Unfortunately I don’t remember the title, nor the author; he is a geologist who worked for many oil corporations, so he should know his stuff.
The most alarming thing I read is that we’ve consumed about half the oil available on Earth. Within ten years we’ll reach the production peak and then oil will be scarcer and scarcer. Considering that beside western countries, with an ever growing energy need, we have emerging countries like China and India that are… emerging, the end of the oil era could be really soon now. Think twice before buying a new car.
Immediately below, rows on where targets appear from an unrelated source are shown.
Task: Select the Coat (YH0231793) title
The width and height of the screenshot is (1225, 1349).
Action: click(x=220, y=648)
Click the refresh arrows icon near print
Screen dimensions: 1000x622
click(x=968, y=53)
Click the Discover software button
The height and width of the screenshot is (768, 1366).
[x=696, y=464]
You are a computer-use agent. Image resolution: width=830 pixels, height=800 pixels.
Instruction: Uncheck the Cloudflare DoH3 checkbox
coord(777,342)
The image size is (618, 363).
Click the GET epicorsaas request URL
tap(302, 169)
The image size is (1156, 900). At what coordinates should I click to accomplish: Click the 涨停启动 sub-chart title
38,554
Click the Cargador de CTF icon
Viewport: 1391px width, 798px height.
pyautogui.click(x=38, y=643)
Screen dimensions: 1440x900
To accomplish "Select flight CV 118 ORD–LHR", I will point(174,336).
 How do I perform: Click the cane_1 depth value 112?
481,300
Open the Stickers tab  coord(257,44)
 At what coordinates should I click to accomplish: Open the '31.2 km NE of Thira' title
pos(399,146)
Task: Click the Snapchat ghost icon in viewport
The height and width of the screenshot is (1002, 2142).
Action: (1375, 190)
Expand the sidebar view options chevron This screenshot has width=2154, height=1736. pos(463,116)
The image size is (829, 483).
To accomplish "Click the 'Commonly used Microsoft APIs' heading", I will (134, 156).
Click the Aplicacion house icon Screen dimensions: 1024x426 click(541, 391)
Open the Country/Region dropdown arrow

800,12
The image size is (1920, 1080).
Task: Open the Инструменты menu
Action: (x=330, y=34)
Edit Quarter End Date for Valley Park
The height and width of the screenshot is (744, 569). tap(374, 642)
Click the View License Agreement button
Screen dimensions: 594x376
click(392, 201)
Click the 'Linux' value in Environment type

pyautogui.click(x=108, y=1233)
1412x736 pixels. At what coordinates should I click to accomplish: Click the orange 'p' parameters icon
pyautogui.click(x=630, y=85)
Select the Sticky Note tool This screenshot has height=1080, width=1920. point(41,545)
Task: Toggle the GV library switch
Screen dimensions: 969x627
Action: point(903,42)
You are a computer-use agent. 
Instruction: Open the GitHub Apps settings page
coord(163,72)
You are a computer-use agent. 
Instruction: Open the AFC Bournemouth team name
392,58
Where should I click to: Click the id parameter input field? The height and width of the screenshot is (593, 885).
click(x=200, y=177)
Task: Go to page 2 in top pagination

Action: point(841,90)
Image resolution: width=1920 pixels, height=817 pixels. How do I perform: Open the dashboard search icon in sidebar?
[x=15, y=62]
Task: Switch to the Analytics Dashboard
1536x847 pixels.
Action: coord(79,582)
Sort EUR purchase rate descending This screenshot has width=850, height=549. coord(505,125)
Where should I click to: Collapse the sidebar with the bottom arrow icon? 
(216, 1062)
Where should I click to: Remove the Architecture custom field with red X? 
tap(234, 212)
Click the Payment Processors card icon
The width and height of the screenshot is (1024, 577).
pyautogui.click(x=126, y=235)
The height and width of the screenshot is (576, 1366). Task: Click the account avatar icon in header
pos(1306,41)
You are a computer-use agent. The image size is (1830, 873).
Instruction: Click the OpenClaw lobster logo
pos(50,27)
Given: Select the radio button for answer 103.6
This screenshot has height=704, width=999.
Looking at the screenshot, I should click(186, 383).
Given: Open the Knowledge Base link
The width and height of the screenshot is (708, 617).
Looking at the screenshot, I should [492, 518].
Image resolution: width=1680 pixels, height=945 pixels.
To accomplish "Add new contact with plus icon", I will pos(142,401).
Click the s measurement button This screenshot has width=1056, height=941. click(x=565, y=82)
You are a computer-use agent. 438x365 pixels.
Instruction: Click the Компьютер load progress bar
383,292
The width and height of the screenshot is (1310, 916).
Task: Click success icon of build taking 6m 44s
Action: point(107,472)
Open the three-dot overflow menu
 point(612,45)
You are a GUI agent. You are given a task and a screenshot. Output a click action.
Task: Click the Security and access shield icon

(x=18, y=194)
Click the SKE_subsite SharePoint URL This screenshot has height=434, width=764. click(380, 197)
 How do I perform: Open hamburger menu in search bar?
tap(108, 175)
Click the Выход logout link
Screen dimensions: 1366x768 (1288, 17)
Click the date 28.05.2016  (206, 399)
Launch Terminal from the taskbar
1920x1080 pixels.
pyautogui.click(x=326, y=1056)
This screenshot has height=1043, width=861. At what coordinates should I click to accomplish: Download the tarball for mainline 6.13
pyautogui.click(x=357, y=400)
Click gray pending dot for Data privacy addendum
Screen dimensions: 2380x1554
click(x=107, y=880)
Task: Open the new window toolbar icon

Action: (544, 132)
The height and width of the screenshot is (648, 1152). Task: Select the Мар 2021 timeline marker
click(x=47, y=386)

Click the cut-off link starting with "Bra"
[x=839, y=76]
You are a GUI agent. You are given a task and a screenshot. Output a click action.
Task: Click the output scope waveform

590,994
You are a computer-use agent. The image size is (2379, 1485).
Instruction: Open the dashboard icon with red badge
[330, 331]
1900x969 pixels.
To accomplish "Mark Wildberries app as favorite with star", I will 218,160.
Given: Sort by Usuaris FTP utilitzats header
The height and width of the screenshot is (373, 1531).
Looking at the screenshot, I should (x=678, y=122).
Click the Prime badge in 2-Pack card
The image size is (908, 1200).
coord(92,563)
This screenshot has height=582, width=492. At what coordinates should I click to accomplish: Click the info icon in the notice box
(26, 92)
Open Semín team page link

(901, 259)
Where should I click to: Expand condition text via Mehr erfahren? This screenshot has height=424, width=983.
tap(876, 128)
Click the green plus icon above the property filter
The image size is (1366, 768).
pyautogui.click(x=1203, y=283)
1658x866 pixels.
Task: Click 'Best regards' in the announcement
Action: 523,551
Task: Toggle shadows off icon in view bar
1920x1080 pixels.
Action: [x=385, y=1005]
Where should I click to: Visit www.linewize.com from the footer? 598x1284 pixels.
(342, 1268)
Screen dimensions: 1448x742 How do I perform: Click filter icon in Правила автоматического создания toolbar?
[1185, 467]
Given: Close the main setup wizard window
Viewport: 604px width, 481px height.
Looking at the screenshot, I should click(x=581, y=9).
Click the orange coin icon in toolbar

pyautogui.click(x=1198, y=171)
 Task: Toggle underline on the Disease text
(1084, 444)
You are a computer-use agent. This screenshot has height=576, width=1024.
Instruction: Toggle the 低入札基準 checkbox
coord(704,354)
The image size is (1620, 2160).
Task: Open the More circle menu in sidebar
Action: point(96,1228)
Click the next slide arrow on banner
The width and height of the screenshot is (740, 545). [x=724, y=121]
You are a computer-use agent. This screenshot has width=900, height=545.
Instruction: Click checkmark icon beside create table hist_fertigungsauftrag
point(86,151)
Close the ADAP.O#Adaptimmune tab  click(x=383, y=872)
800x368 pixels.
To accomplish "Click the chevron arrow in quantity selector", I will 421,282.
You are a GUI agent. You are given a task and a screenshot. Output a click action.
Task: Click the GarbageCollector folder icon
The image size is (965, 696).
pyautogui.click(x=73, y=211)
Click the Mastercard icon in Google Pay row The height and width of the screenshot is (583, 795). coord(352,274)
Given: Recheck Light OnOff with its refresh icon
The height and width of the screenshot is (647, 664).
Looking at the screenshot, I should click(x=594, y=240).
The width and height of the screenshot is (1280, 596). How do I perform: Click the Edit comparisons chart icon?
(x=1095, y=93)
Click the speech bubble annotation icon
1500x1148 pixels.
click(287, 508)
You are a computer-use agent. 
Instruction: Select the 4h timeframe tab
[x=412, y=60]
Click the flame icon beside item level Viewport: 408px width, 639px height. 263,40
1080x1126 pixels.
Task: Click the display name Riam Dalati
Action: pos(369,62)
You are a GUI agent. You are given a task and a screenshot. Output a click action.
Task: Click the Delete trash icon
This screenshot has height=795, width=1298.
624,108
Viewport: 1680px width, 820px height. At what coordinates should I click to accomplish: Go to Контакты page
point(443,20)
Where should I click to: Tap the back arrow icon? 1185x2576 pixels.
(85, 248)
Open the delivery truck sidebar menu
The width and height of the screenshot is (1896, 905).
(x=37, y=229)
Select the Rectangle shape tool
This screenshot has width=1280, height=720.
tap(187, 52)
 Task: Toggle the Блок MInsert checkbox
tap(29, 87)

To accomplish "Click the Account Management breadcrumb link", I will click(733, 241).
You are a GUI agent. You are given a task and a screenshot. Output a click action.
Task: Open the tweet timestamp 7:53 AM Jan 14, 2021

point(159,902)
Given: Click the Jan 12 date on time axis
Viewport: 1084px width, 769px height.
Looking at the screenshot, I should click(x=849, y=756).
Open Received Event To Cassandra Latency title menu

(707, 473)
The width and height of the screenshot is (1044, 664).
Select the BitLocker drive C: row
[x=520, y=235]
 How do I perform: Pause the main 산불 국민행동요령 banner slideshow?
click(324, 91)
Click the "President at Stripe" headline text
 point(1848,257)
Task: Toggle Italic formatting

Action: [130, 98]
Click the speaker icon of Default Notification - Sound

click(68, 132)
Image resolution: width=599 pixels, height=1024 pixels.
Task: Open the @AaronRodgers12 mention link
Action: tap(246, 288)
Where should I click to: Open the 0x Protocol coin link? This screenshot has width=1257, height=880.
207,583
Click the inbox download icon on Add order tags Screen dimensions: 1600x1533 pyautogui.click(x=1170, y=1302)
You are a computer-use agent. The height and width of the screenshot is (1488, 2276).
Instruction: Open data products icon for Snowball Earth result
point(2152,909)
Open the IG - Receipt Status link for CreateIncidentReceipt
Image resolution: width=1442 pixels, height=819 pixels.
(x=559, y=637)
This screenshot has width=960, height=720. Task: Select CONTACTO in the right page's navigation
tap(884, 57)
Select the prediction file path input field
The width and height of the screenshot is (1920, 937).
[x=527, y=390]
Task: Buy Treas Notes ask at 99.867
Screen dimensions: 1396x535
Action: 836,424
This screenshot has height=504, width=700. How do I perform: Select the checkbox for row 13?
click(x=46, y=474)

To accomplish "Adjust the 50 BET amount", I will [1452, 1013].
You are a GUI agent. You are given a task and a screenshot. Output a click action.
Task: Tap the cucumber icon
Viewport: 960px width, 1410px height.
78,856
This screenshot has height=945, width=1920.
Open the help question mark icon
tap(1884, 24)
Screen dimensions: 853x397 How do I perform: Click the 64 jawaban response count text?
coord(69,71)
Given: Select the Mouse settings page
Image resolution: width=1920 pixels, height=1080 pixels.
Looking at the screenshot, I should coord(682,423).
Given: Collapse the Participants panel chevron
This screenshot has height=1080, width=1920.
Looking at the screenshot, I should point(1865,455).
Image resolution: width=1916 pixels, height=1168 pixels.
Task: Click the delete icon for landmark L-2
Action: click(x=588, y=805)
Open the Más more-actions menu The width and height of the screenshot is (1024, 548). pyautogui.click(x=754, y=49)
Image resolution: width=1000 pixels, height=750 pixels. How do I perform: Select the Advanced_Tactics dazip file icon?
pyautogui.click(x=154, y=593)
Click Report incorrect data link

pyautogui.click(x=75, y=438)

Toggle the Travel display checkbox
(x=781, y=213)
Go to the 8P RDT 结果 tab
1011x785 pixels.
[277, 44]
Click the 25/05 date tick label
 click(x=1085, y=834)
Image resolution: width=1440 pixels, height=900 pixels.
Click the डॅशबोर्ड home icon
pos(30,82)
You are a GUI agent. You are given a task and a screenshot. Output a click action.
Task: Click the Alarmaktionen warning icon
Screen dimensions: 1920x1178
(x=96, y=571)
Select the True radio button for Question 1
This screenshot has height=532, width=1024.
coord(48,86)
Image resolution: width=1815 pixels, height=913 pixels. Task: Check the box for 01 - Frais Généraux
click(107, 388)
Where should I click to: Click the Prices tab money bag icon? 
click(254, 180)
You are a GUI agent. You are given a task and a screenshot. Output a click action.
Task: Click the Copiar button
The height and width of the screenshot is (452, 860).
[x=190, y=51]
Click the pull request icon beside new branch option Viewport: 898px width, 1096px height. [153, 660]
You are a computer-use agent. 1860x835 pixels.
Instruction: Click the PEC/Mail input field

What is going to happen to us? How this will impact on our lifestyle?
Our economy is strongly based on oil, so economic problems will cause an increase in poverty and stagnation.
We need something that could replace oil really fast. Unfortunately Hydrogen is not the answer, for the simple reason that we cannot mine it, despite being the most common element in Universe (beside stupidity, they say). To produce a liter of Hydrogen from water we need more energy than what the same liter could give back when employed. Nonetheless Hydrogen could be good to “store” energy for vehicles, as long as we keep ignoring its high explosive potential.
What about nuclear power? In the fifties it was the panacea – everyone and his brother expected to have an atomic powered vacuum cleaner in a matter of years.
I am not an expert, but from what I read if the current energy demand had to be satisfied just by nuclear fission, the nuclear fuel on Earth would last just 3 years. While debries would stay with us for thousands.
Maybe nuclear fusion is better, but not everyone agrees. Those that don’t think fusion is the answer are not just a bunch of green, environmentalist, hippies, but respectable scientist are among them. One for all, Nobel prize Rubbia.
So what’s the answer? Apart from renewable sources like wind and tides, an interesting source of fuels could come from vegetables – soy and rape could be converted in bio-diesel fuel and alcohol produced from fermentation is another good fuel. Maybe not so efficient like gasoline and diesel, but we won’t have the choice.